> _YOUR TASK_
Restate word for word the lines from the one bearing "Switch chart to 1H interval" through the end of the entries below, and leave every picture out.

═══ PROVIDED DATA

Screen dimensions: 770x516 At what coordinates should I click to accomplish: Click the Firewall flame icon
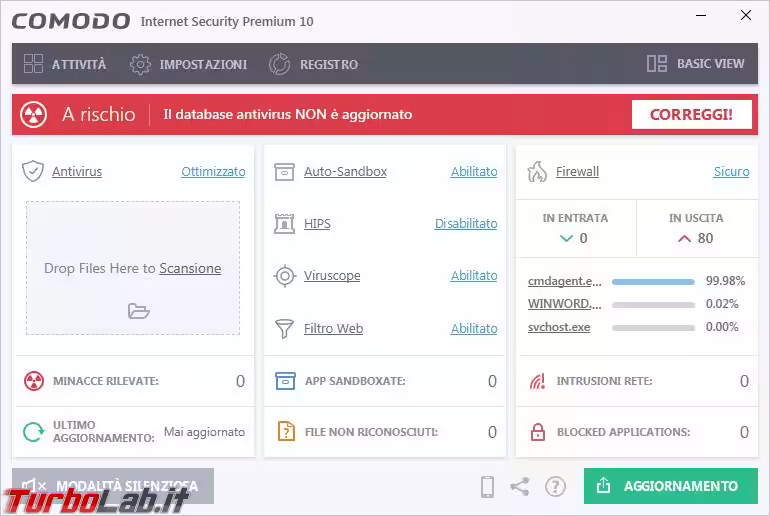(x=537, y=171)
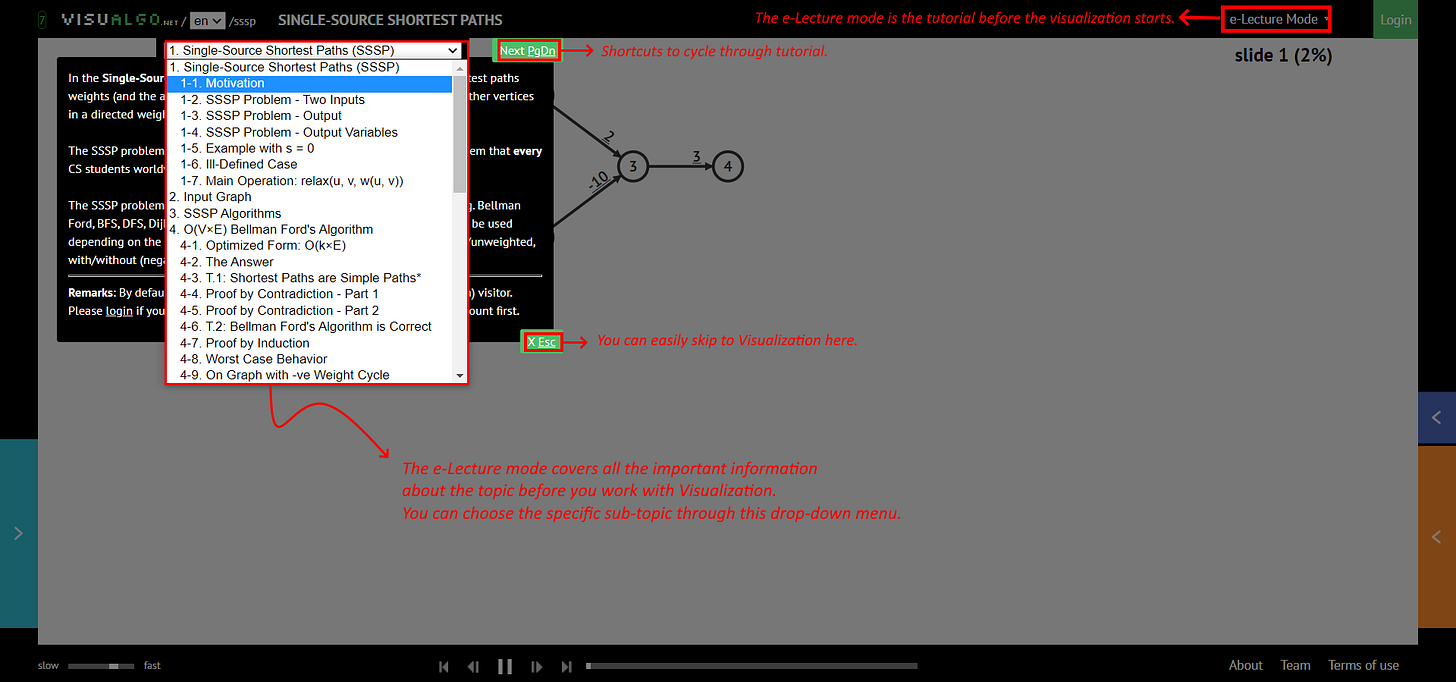Viewport: 1456px width, 682px height.
Task: Expand the teal left side panel chevron
Action: pos(18,533)
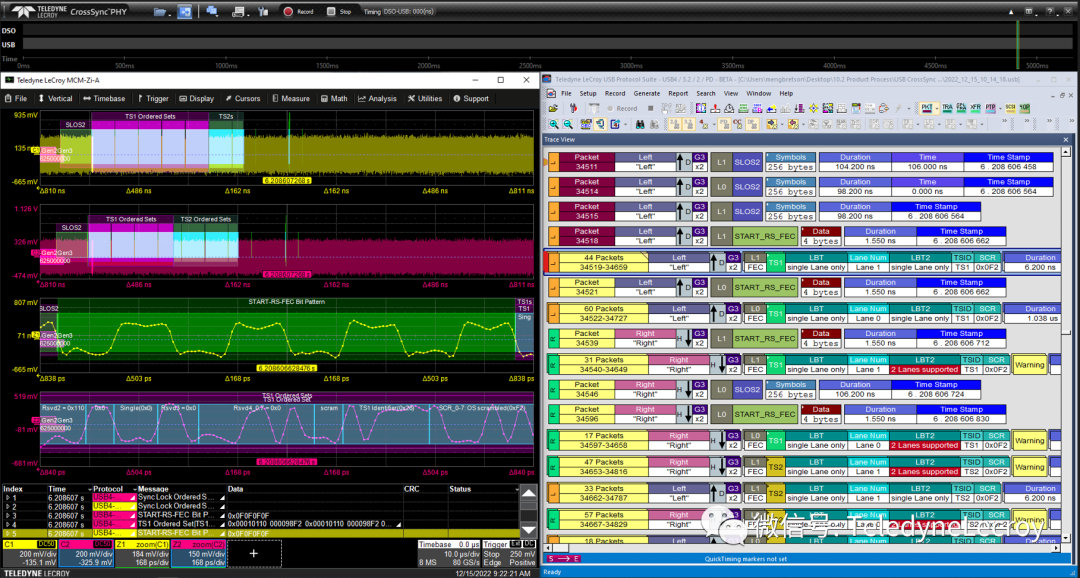Viewport: 1080px width, 578px height.
Task: Click the PKT packet level icon
Action: (926, 108)
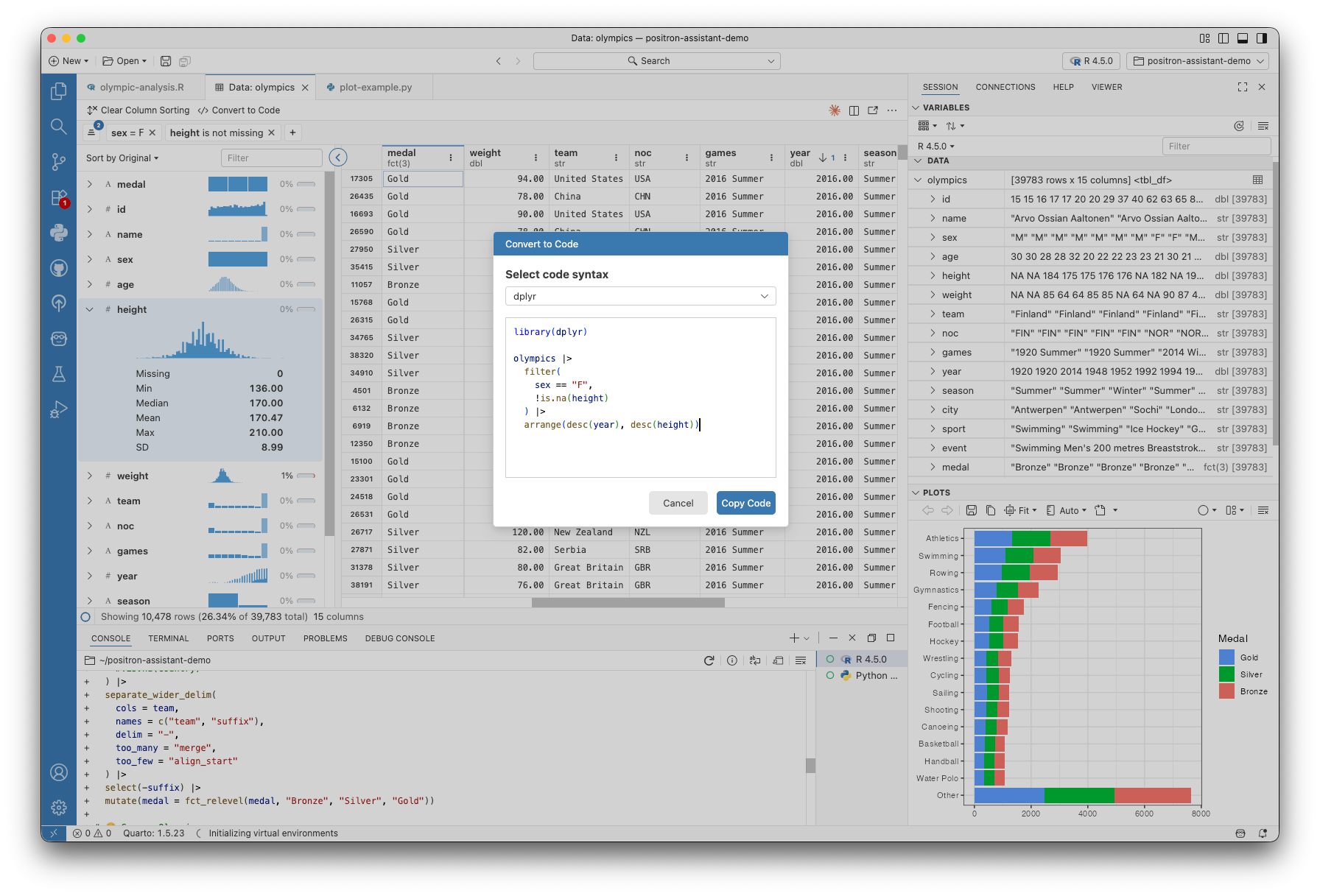The height and width of the screenshot is (896, 1320).
Task: Open the Sort by Original dropdown
Action: pos(122,158)

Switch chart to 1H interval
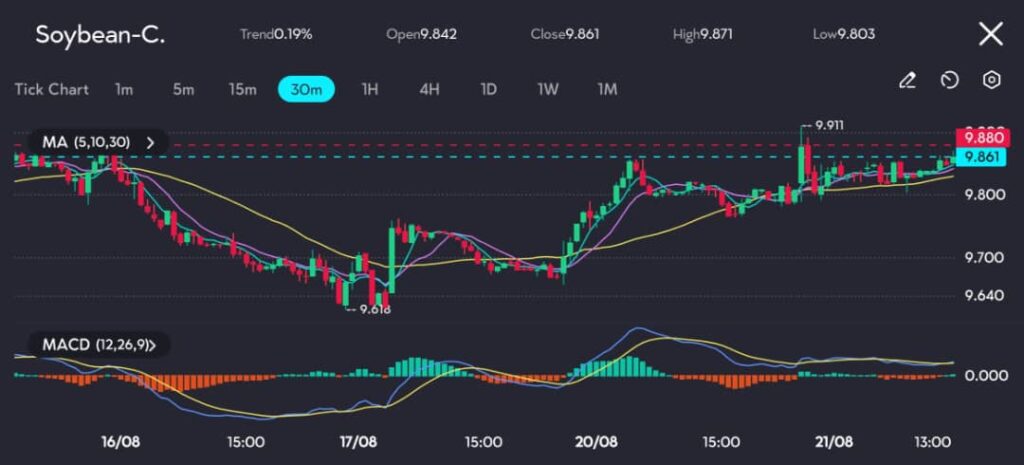[370, 89]
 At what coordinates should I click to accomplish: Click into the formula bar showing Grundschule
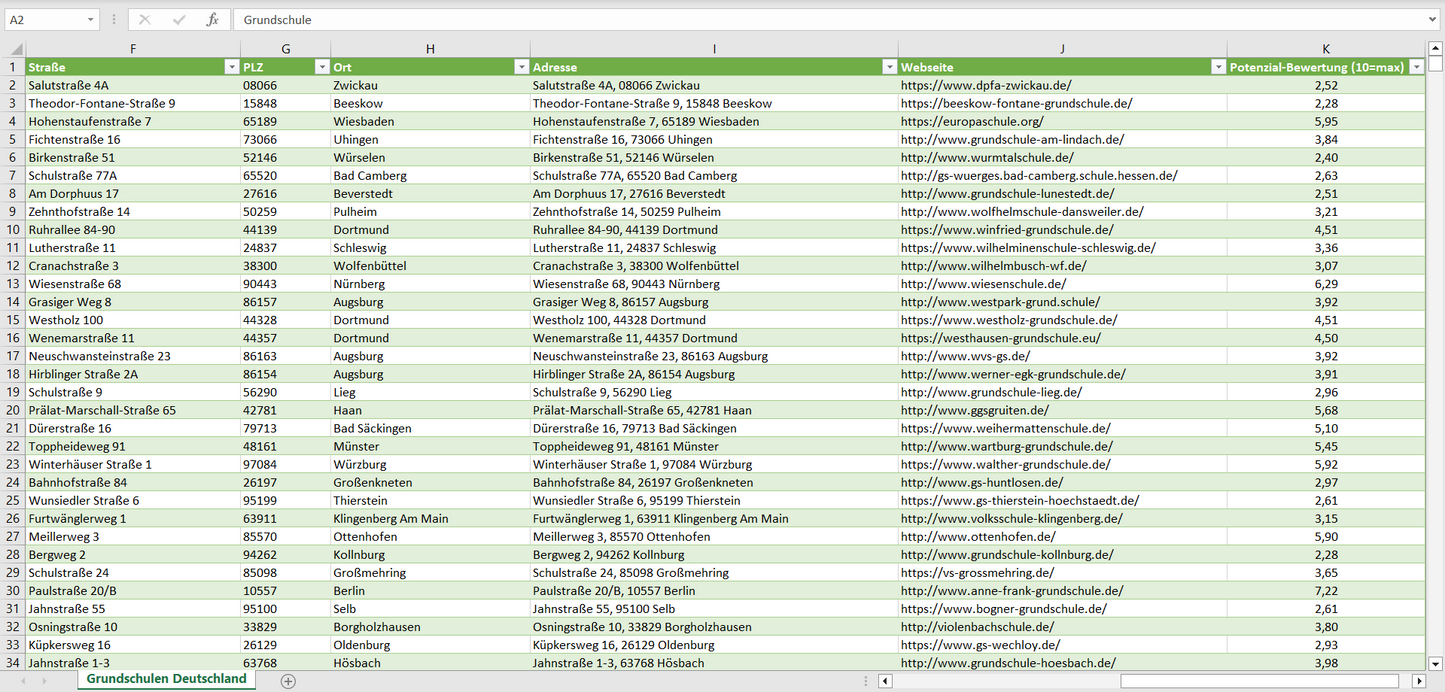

══════

> _OUTPUT FOR THIS TASK_
Switch chart to 1H interval
[370, 89]
 At what coordinates should I click to accomplish: Click into the formula bar showing Grundschule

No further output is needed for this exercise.